14 Haziran 1999 21:00
DGM'nin biçimsel değişikliği komisyonda
Adalet Bakanı Hikmet Sami Türk, Avrupa İnsan Hakları Mahkemesi'nin Abdullah Öcalan davasıyla ilgili Türkiye'den bağımsız ve tarafsız yargılama olup olmadığı yönünde savunma istediğini, 30 Haziran'a kadar yanıt verilmesi gerektiğinden DGM'lerin sivilleşmesinin bu tarihe kadar yetişmesi gerektiğini bildirdi.
DGM'lerdeki askeri üyenin kaldırılmasını düzenleyen Anayasa değişikliği önerisinin Anayasa Komisyonu'nda görüşülmesine başlandı. Görüşmelerde konuyla igili bilgi veren Adalet Bakanı Hikmet Sami Türk, Öcalan'ın avukatlarının Avrupa İnsan Hakları Mahkemesi'ne başvurarak ihtiyati tedbir kararı alınmasını istediğini, bu çerçevede mahkemenin Türkiye'den savunma istediğini bildirdi.

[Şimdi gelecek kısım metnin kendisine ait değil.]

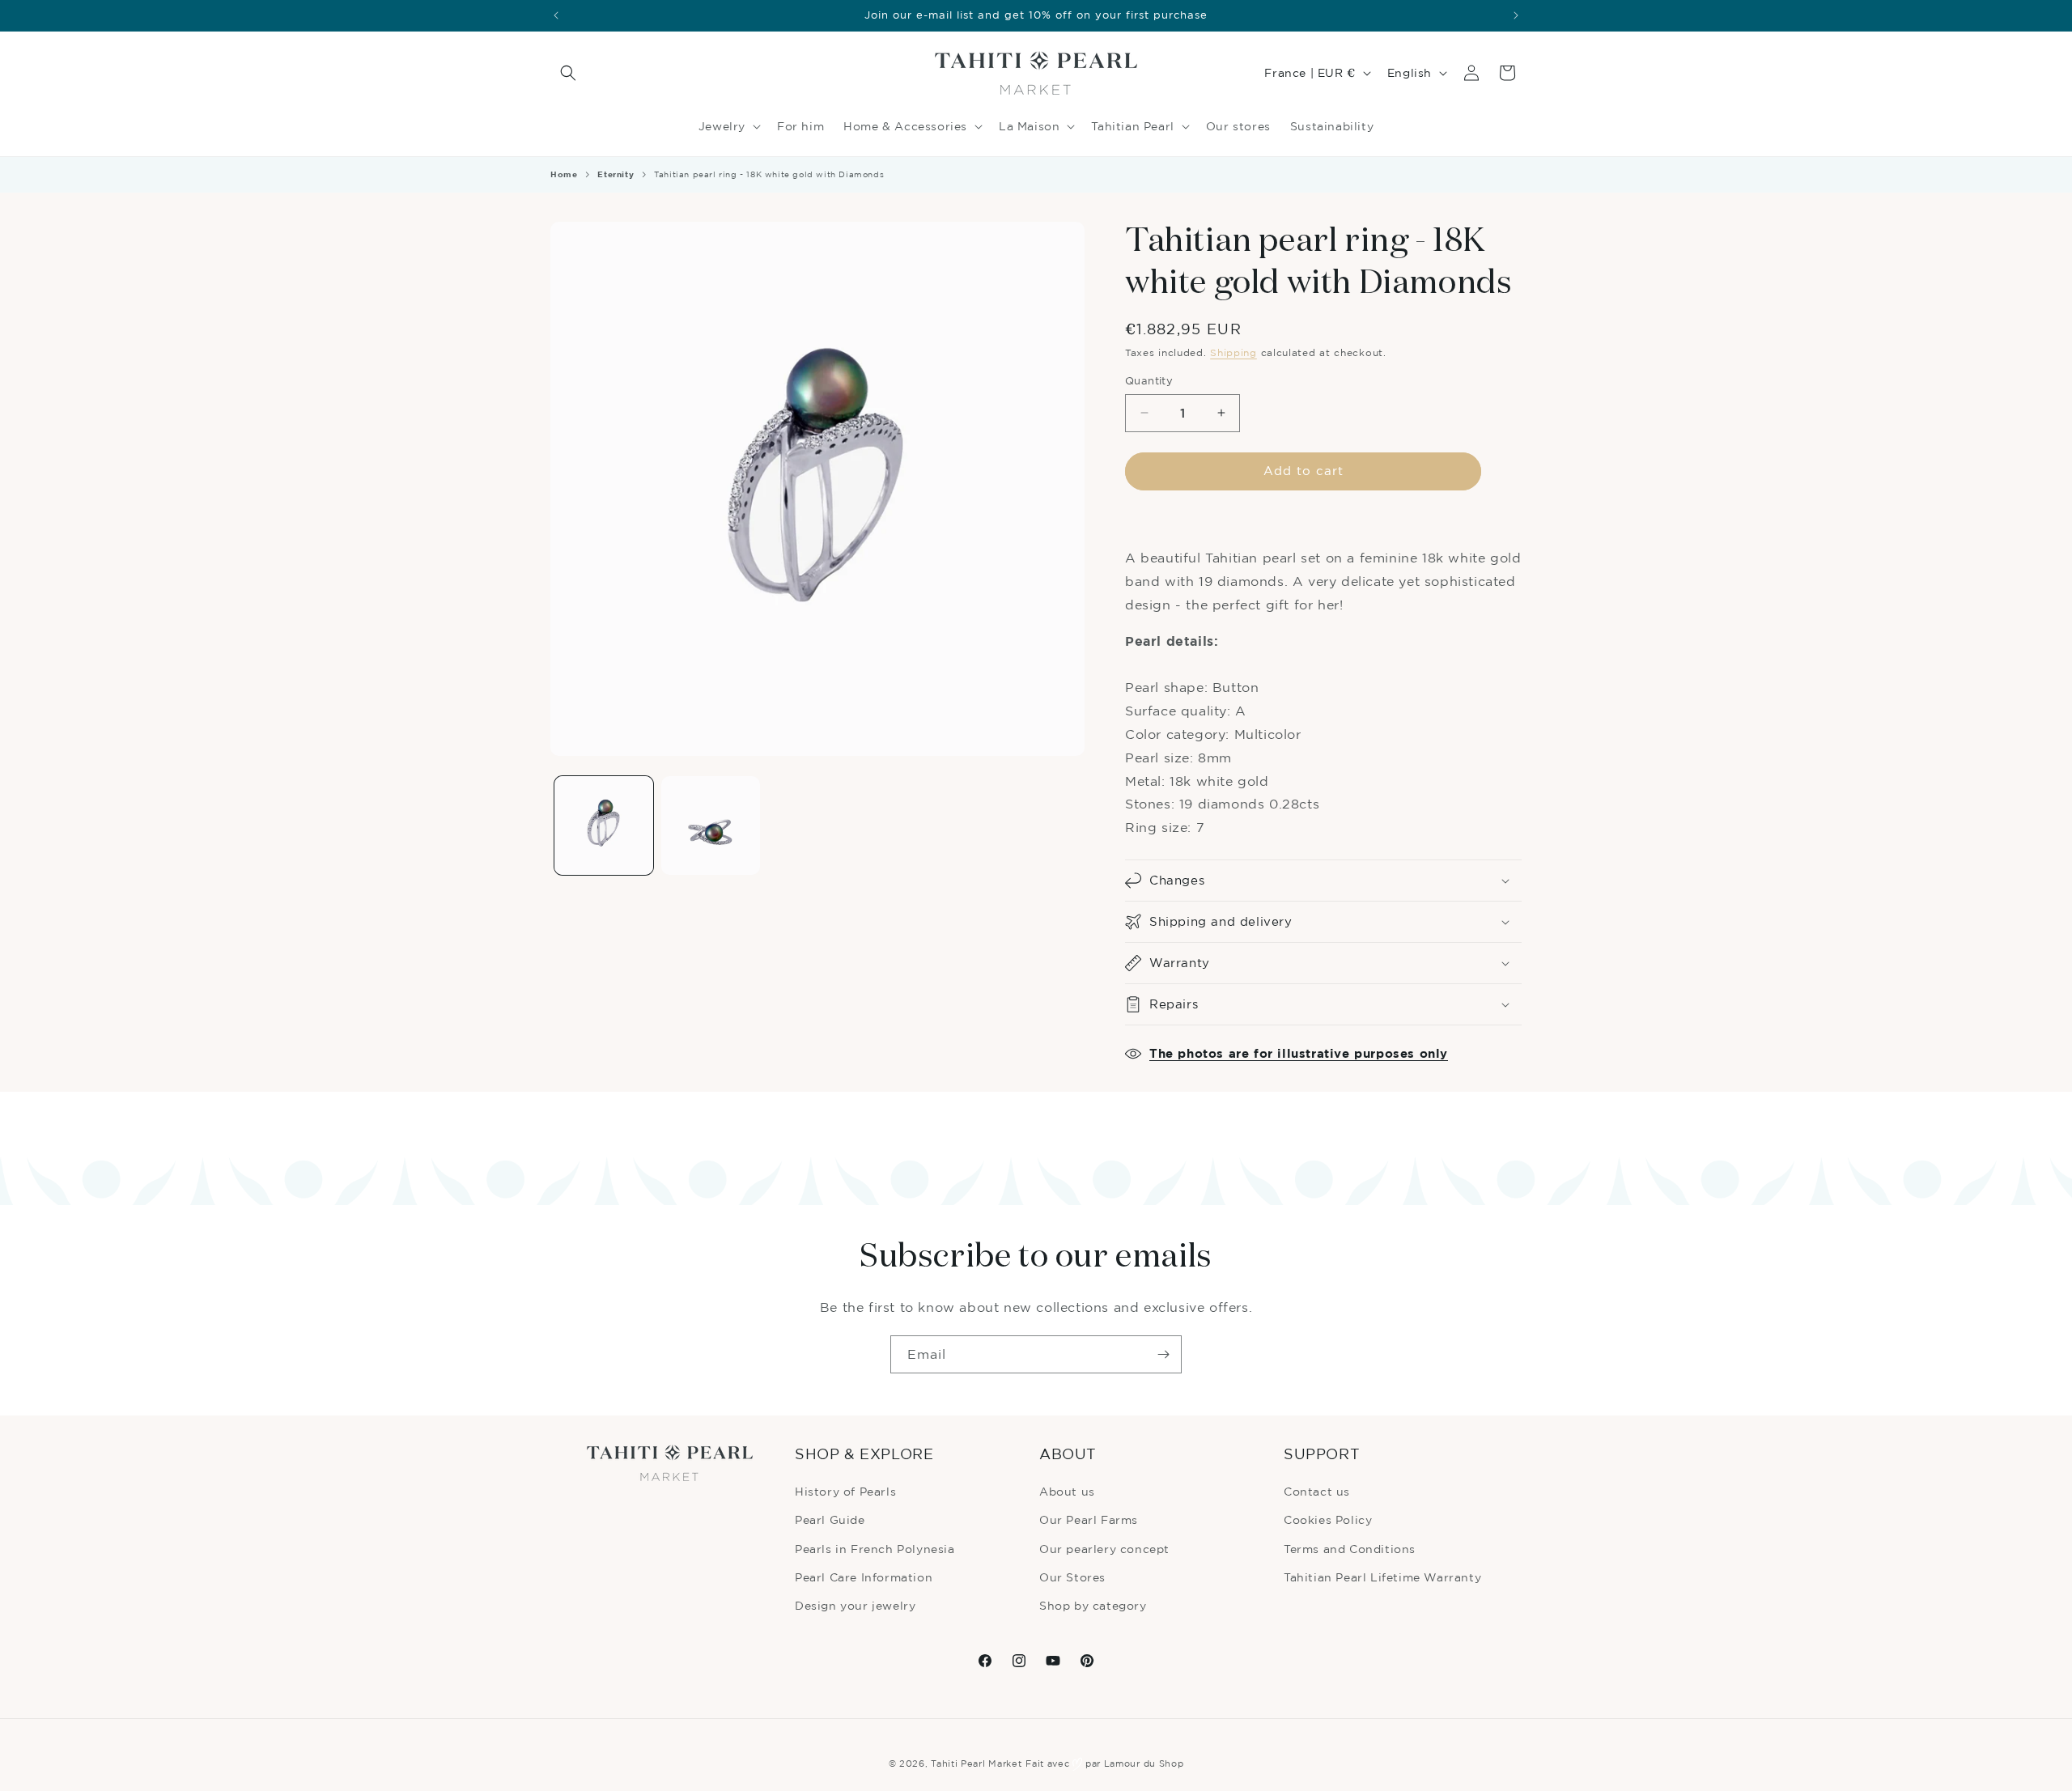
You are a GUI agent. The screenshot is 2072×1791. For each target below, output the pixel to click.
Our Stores (1072, 1577)
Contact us (1317, 1491)
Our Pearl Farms (1088, 1519)
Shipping (1233, 352)
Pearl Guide (830, 1519)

Avrupa'daki avukatların 16 Şubat 1999'da yaptığı ilk başvurudan sonra Türkiye'deki avukatların da yetki almasının ardından 4 Mart'ta "adil yargılama ve savunma hakkı açısından tedbir kararı" alan mahkeme, 29 Nisan'da Türk hükümetinden 30 Haziran'a kadar savunma göndermesini istedi. Bakan Sami Türk, hükümetin, 30 Haziran'a kadar, "Öcalan'ın savunma süresinin yeterli olup olmadığı, avukatlarıyla görüşüp görüşemediği ve yargılamanın, Avrupa İnsan Hakları Mahkemesi'nin daha önce DGM'lerle ilgili verdiği 'tarafsız ve bağımsız yargılama sayılmayacağı' yönündeki kararları dikkate alınarak 'bağımsız ve tarafsız' olarak yapılıp yapılmadığı" yönündeki sorulara yanıt vermesi gerektiğini bildirdi. Sami Türk, değişikliğin bu nedenle "ivedi" olarak yapılması gerektiğine işaret ederek, mahkemenin daha önce DGM'lerle ilgili Türkiye'yi tazminat ödemeye mahkûm ettiğini anımsattı. Bu çerçevede değişikliğin İmralı'daki davaya endeksli olmadığını, DGM'lerin genel yapısıyla ilgili olduğunu ifade eden Bakan Sami Türk, değişikliğin Türkiye'nin imza attığı uluslararası kuralların gereğini yerine getirmesi gerektiğini vurguladı.
'İtiraf haline gelmesin'
Görüşmeler sırasında söz alan DSP ve MHP'liler, değişikliğin Avrupa İnsan Hakları Sözleşmesi'ne taraf olan Türkiye'nin yerine getirmesi gereken bir uygulama olduğunu vurgularken, Türkiye'nin DGM'lerin askeri üyeleri nedeniyle tazminat ödemeye mahkûm edildiğini anımsattılar.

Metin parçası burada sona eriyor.